_Work task_: Go over the data and work out how many lines include the word "This". Give that number only.

= Beginning of Section =

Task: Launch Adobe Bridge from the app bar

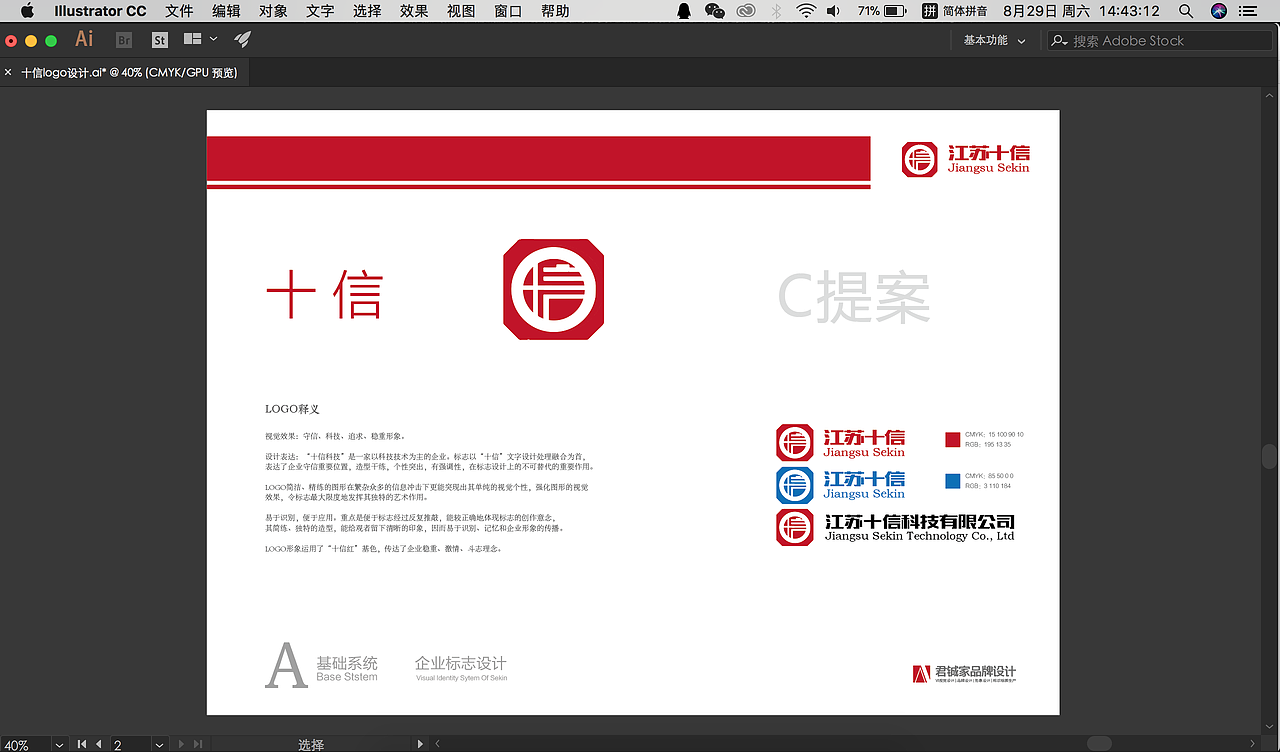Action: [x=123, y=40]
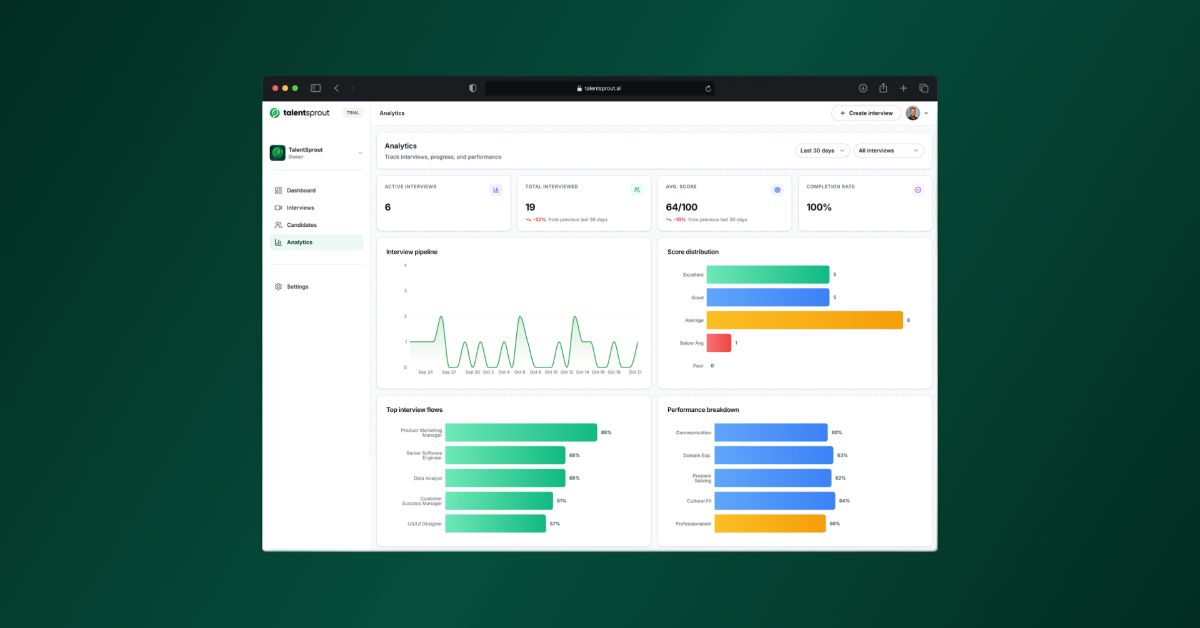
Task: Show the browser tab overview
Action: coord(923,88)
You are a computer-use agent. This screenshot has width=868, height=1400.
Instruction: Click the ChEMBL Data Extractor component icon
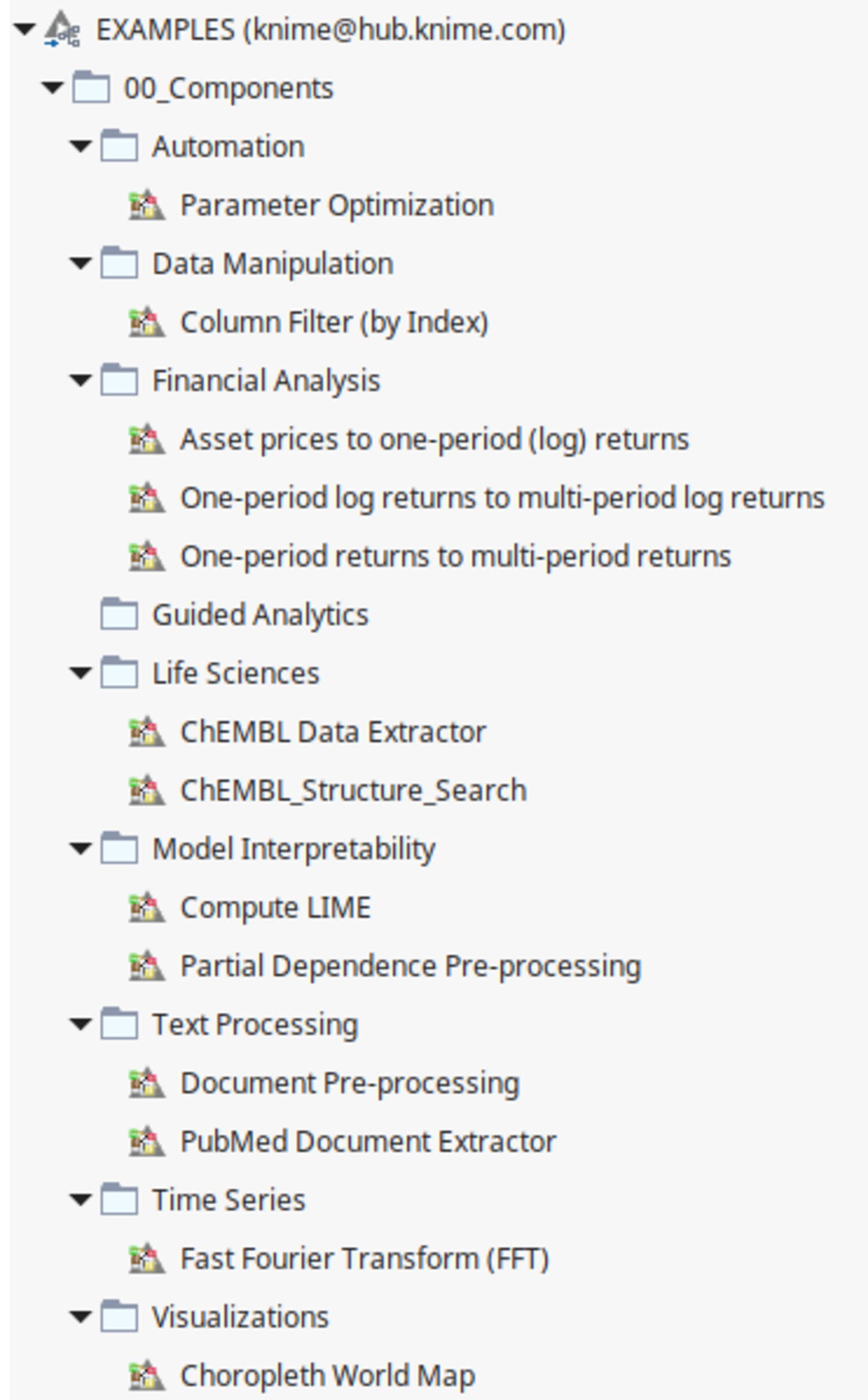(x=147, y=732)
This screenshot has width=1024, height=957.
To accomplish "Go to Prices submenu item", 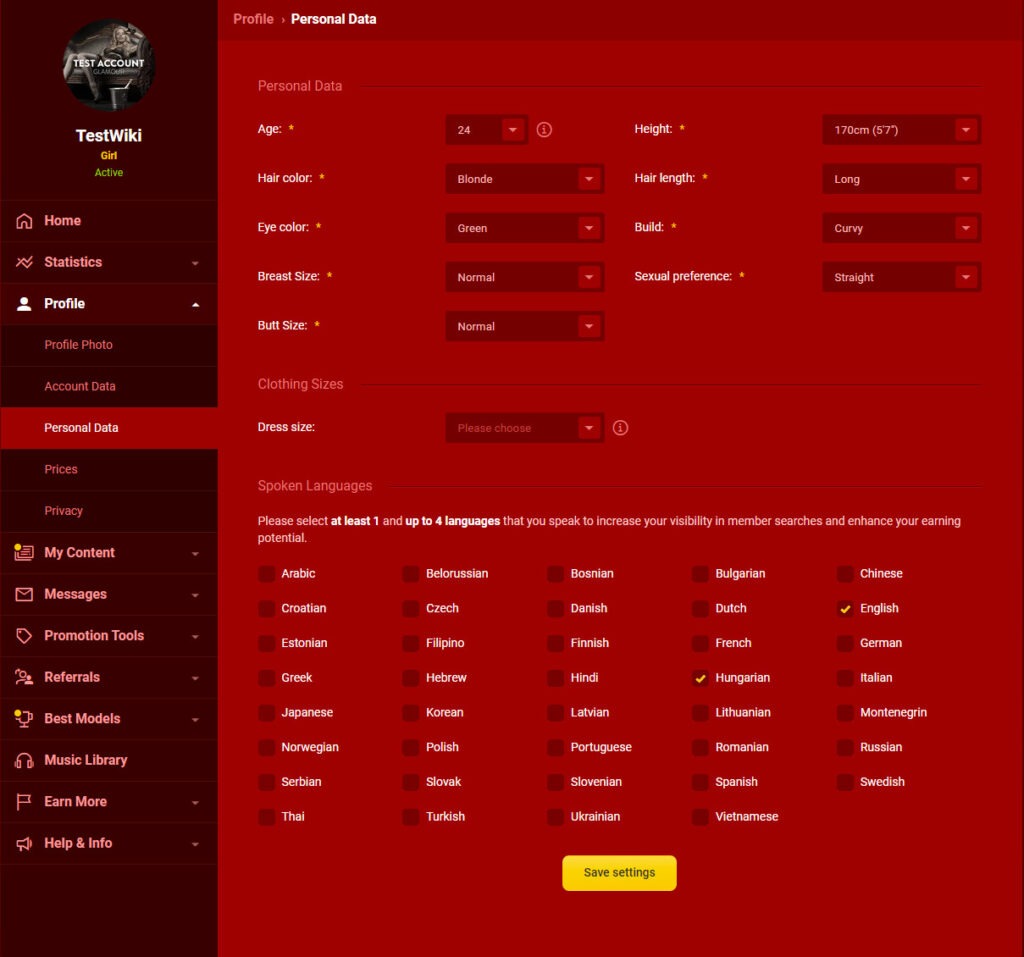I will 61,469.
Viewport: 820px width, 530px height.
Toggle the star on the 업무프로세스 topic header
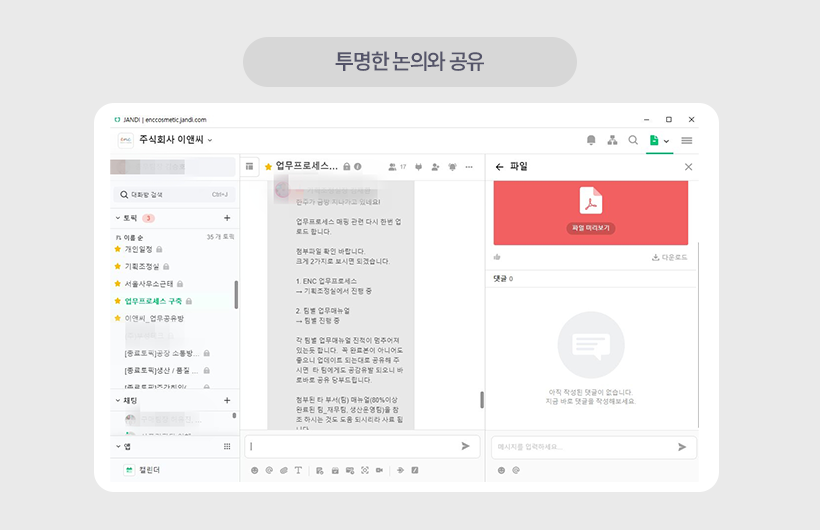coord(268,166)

= End of Section =

_Expected answer_: 2